If you have spent the night at my house as a guest or been invited for brunch, you have probably had this recipe before. One morning I was inspired to make this when I was craving eggs and needed to satisfy a brunch time appetite. I have removed most animal products from my diet, but every now and then I allow myself to have an egg.
Lifestyle choices should be easy, relaxed and not one of guilt. Living Ayurveda allows me to make choices that are nourishing for me. I make choices based on what I need to balance in my life at that moment in time. In their simplest form, the choices are typically eating more or less of something, never forbidding me from any specific food item. I made the decision to be a vegetarian because I enjoy the natural “lightness” my body feels when avoiding meat. I avoid other animal products on a regular basis, but every once in a while allow myself to have what my body craves. Remember, Ayurveda is a lifestyle, NOT a set of rules that can’t be broken..
. Today my body craved an egg, so I paired it with items that were going to be nourishing for me. Looking to balance the VATA (Ayurvedic mind-body type) in my body, I needed items that were going to reduce my “dry and airy” nature. Avocado provides the healthy fat and oiliness that are perfect to reduce dryness. Topping off the dish, tomatoes are wonderful for cardiovascular health and also balancing to the VATA Dosha.
Let’s take a look into the benefits of adding eggs into your diet. Most people would agree that eggs are an excellent source of protein. The protein source is found mostly in the egg white portion of the egg. Amino acids found in eggs are easily digested and absorbed by the human body. The yolk portion of the egg has gotten a bad reputation for being high in cholesterol, however that are many benefits to enjoying the yolk. The egg yolk is loaded with B complex vitamin choline, which is associated with neurological functions and reduces inflammation. Choline is also associated with fetal brain development, excellent for expectant mothers. Egg yolk is also loaded with sulfur, an essential nutrient that helps with the absorption of vitamin B and liver function. A small recommendation, look for eggs that come from “happy” free range chickens.
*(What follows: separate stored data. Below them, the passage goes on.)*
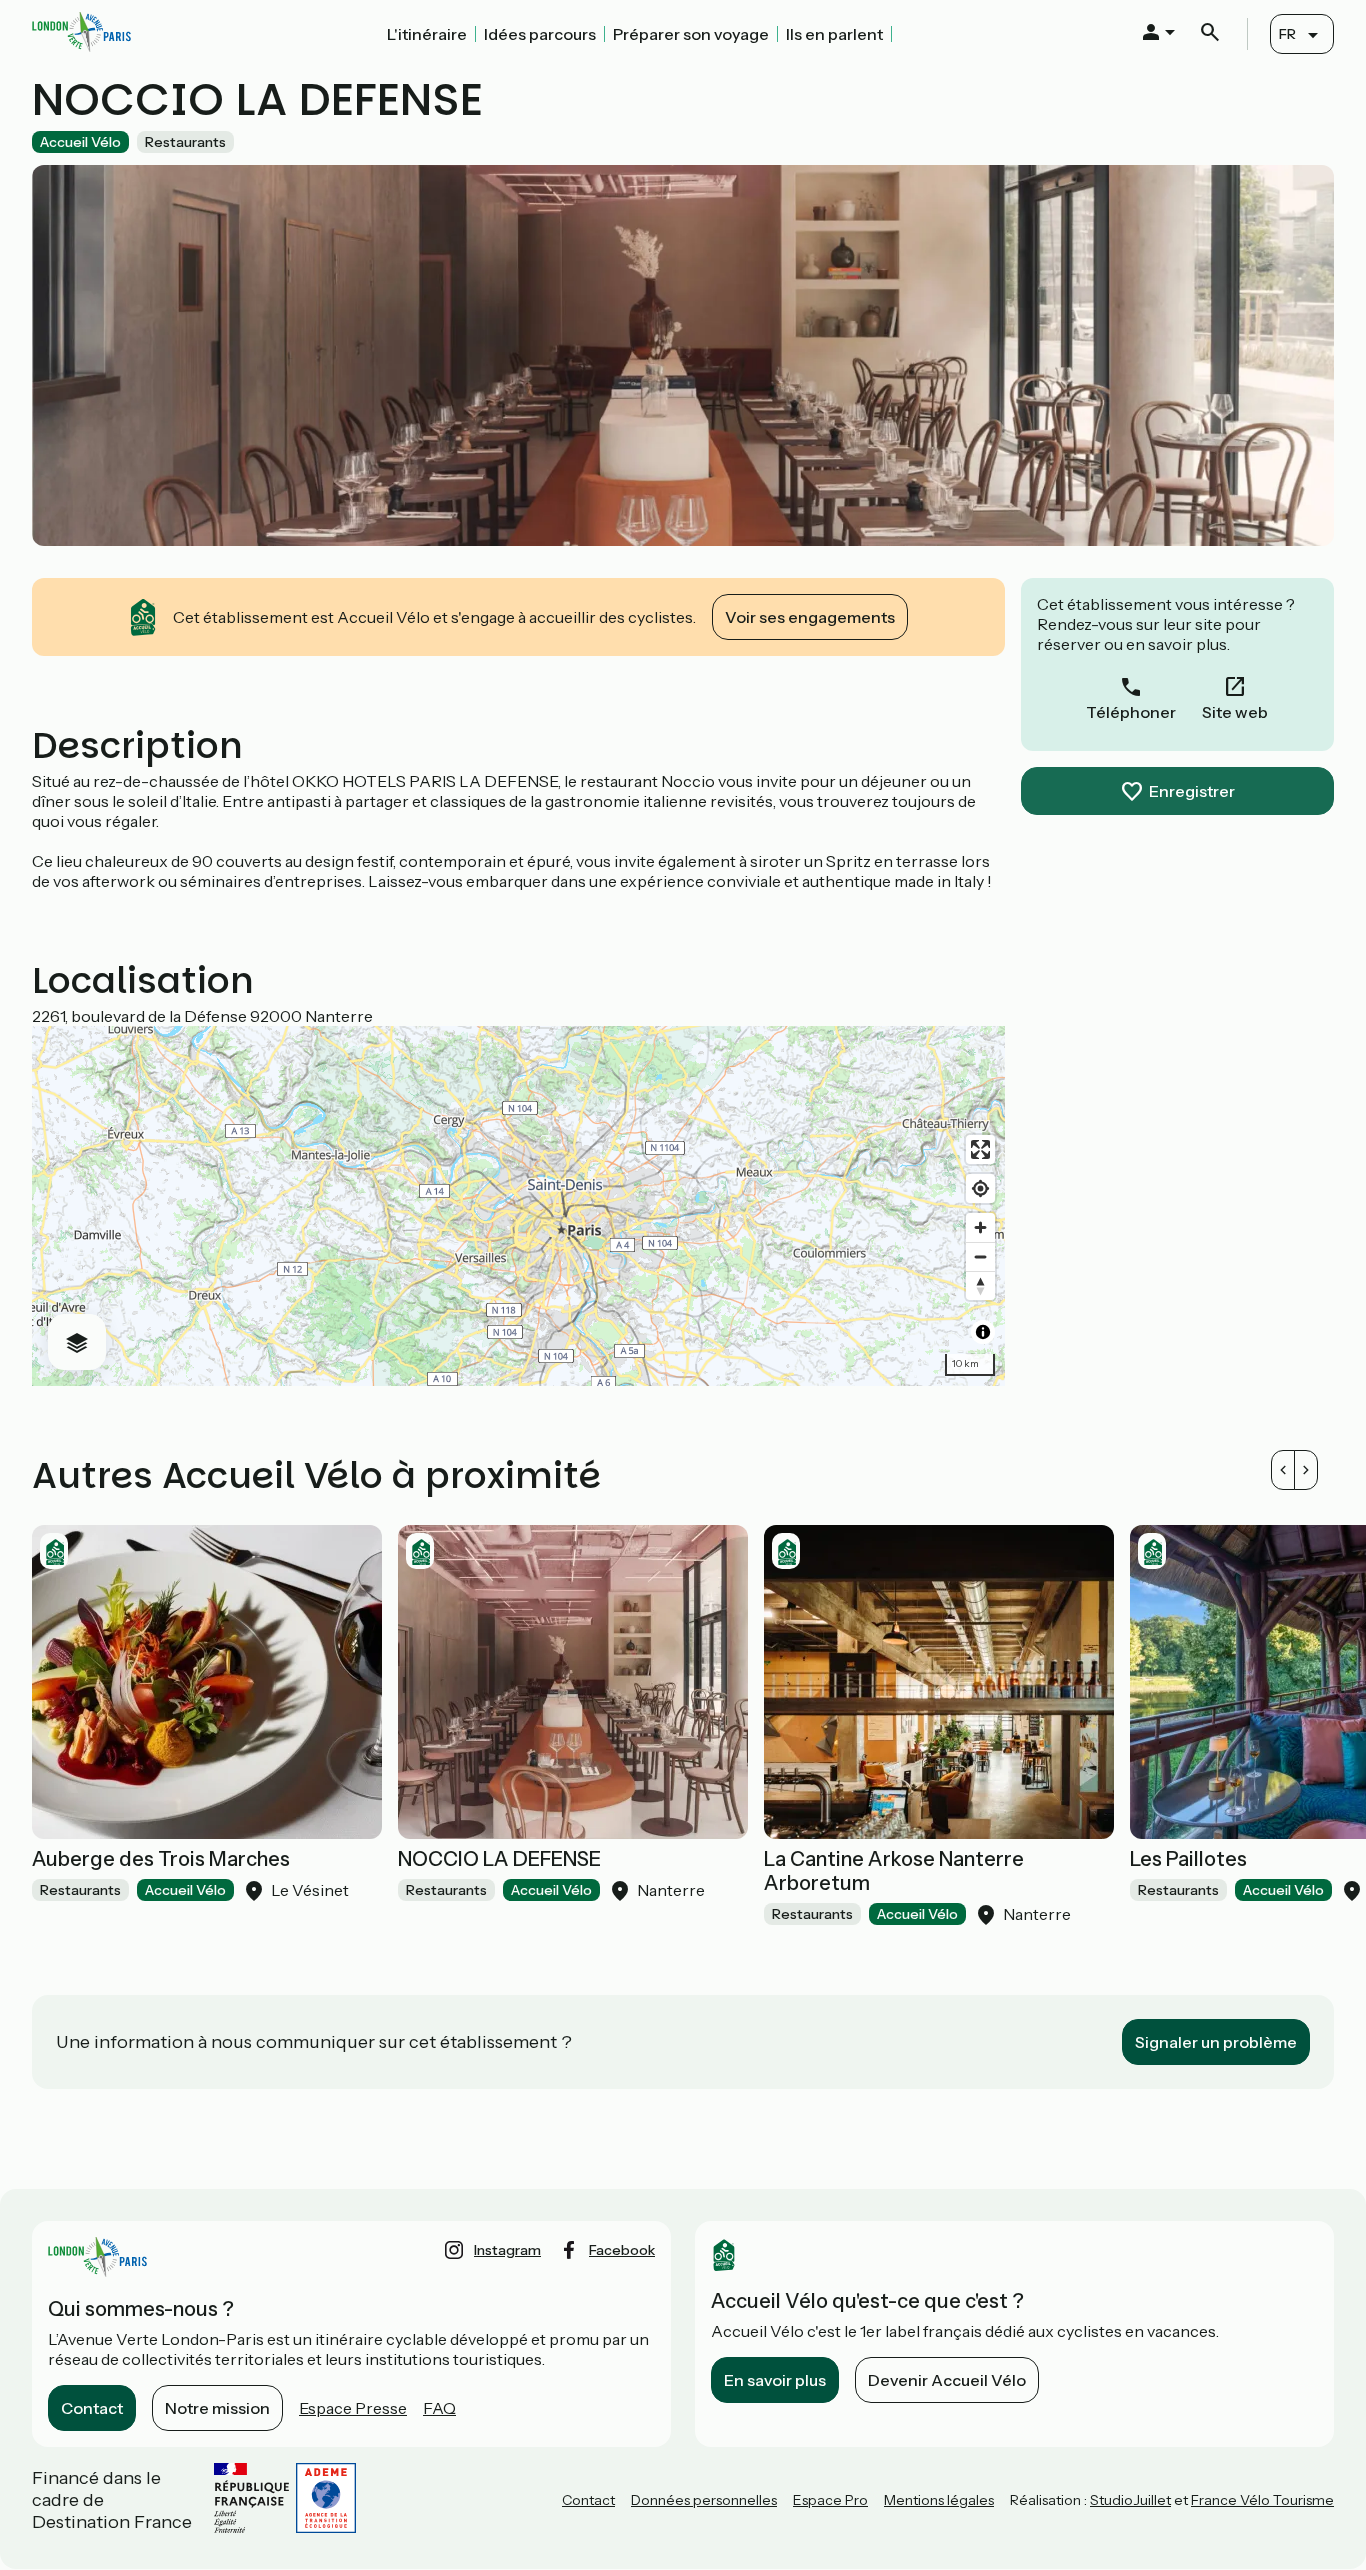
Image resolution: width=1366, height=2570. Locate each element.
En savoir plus (775, 2380)
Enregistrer (1192, 791)
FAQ (439, 2408)
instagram (507, 2250)
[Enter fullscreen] (980, 1149)
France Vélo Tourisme (1262, 2500)
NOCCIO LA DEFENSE (499, 1859)
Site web (1235, 712)
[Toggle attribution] (983, 1332)
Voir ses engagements (810, 617)
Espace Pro (830, 2500)
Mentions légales (939, 2500)
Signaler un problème (1216, 2042)
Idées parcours (540, 34)
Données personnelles (704, 2500)
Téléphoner (1131, 712)
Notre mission (217, 2408)
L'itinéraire (427, 34)
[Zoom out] (980, 1256)
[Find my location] (980, 1188)
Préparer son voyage (691, 34)
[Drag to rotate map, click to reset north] (980, 1285)
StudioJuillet (1130, 2500)
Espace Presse (353, 2408)
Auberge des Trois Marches (161, 1859)
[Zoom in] (980, 1227)
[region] (518, 1206)
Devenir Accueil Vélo (947, 2380)
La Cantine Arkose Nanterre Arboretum (894, 1871)
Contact (92, 2408)
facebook (622, 2250)
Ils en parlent (834, 34)
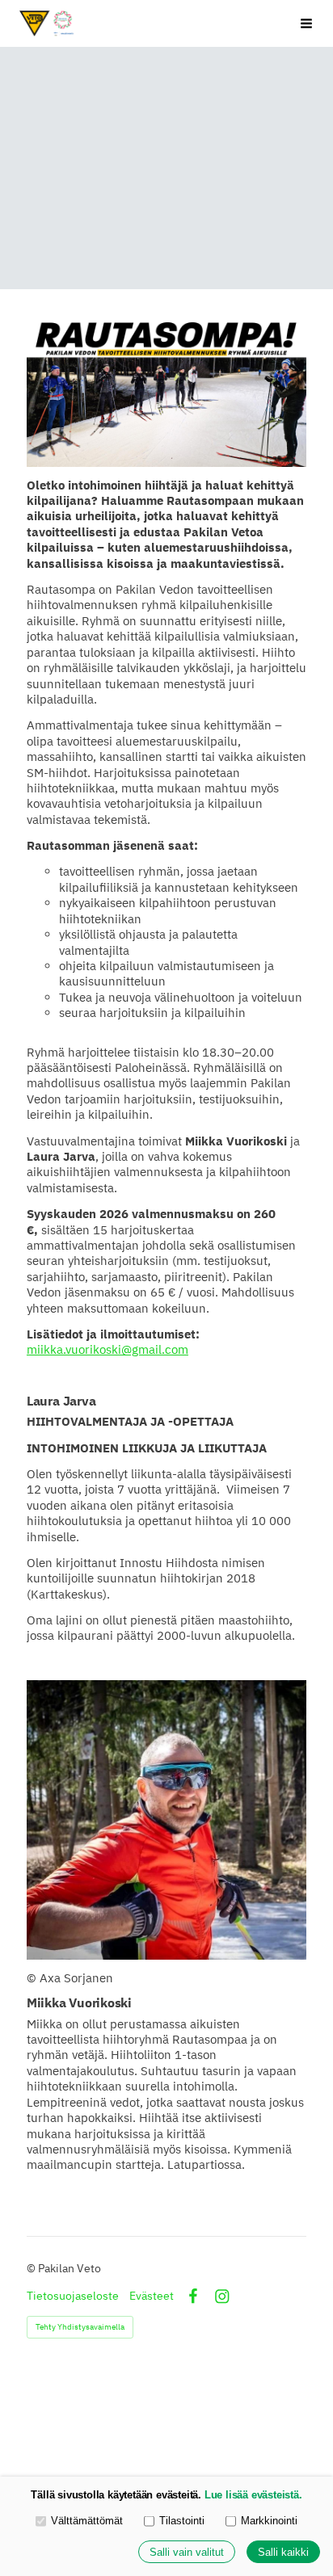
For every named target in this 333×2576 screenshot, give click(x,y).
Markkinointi (269, 2521)
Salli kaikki (283, 2552)
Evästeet (151, 2295)
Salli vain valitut (187, 2552)
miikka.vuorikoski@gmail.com (107, 1349)
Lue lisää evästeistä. (253, 2495)
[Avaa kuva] (166, 1820)
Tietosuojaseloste (73, 2295)
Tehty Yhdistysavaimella (80, 2327)
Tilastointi (181, 2521)
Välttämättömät (87, 2521)
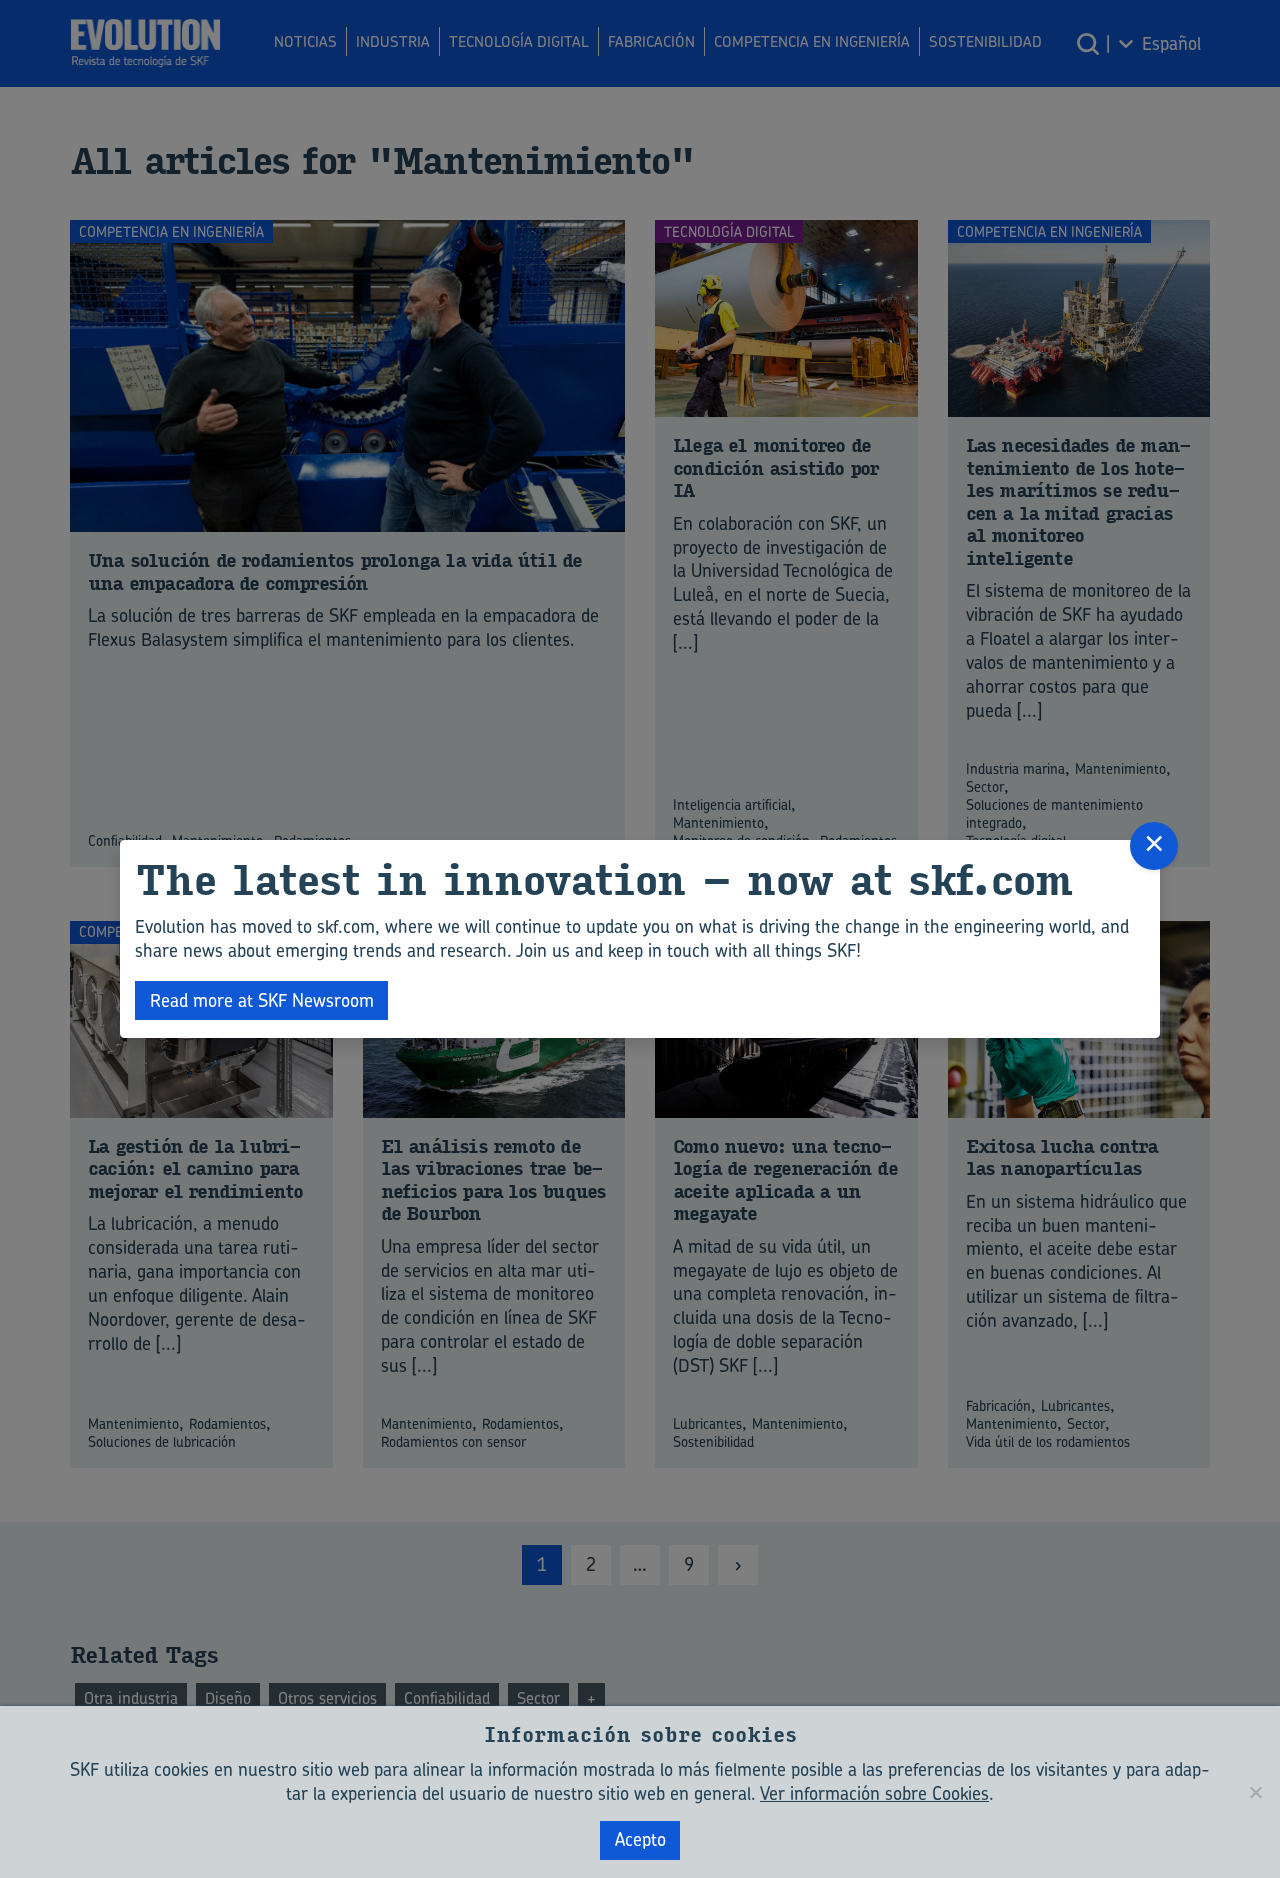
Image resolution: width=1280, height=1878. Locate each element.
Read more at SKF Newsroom (262, 1000)
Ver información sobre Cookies (874, 1793)
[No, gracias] (1255, 1792)
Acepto (640, 1839)
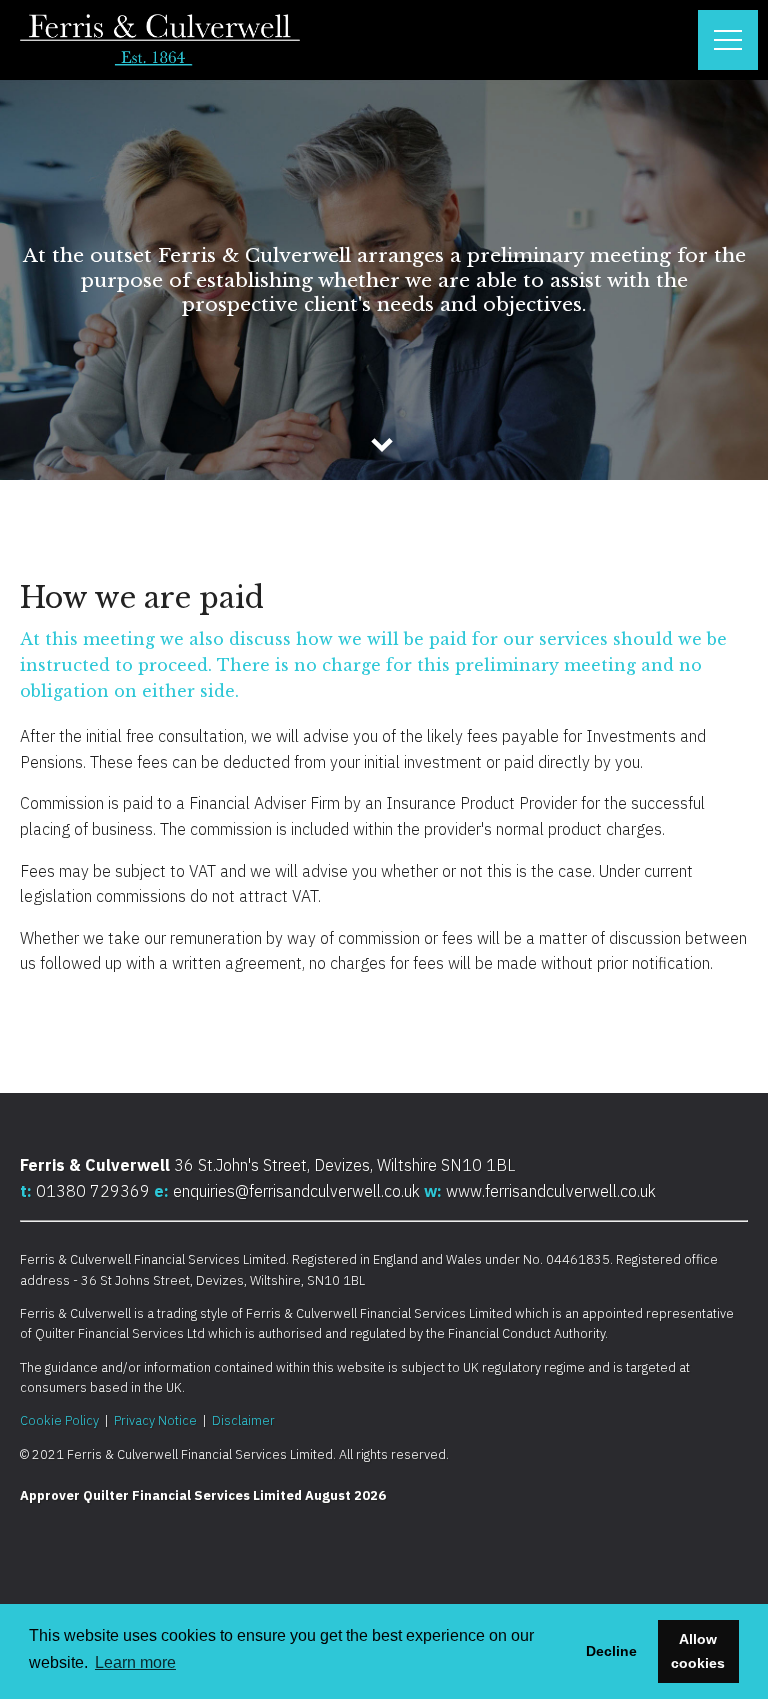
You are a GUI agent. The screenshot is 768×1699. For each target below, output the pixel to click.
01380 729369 (95, 1191)
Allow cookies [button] (698, 1651)
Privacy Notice (155, 1420)
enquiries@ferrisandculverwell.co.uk (296, 1191)
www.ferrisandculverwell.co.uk (551, 1191)
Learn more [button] (135, 1662)
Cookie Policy (59, 1420)
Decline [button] (611, 1651)
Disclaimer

So how do we integrate eggs, avocado and tomatoes?
.
What do you need?
1 tsp coconut oil (1 colher de chá de óleo de coco)
Salt and black pepper (sal e pimenta do reino)
Half of an avocado (meio abacate)
5-6 cherry tomatoes or 1 tomato cubed ( 1 tomate em cubos ou 5-6 tomates cereja)
5-6 torn fresh basil leaves ( 5-6 folhas de manjericão fresco rasgadas)
1/2 lime (1/2 limão)
In a small egg pan melt the coconut oil. Saute both sides of the avocado sprinkled with salt and pepper. Remove and put it on a plate. Cook the egg sunny side up (small pinch of salt and pepper if desired), place the egg on top of the avocado. Now saute the tomatoes quickly, just enough to warm them up. Place the tomatoes on the plate with the avocado/egg. Also sprinkle it with some lime juice and tear the basil leaves on top. Enjoy!
Em uma frigideira pequena acrescente o óleo de coco. Adicione o abacate com um pouco de sal em pimenta e doure os dois lados. Retire o abacate e coloque em um prato. Frite o ovo com um pouco de sal e pimenta. Coloque o ovo em cima do abacate. Doure o tomate ligeiramente e depois acrescente ao prato com o ovo/abacate. Rasgue umas folhas de manjericão em cima mistura. Para o toque final o suco de meio limão! Aproveite!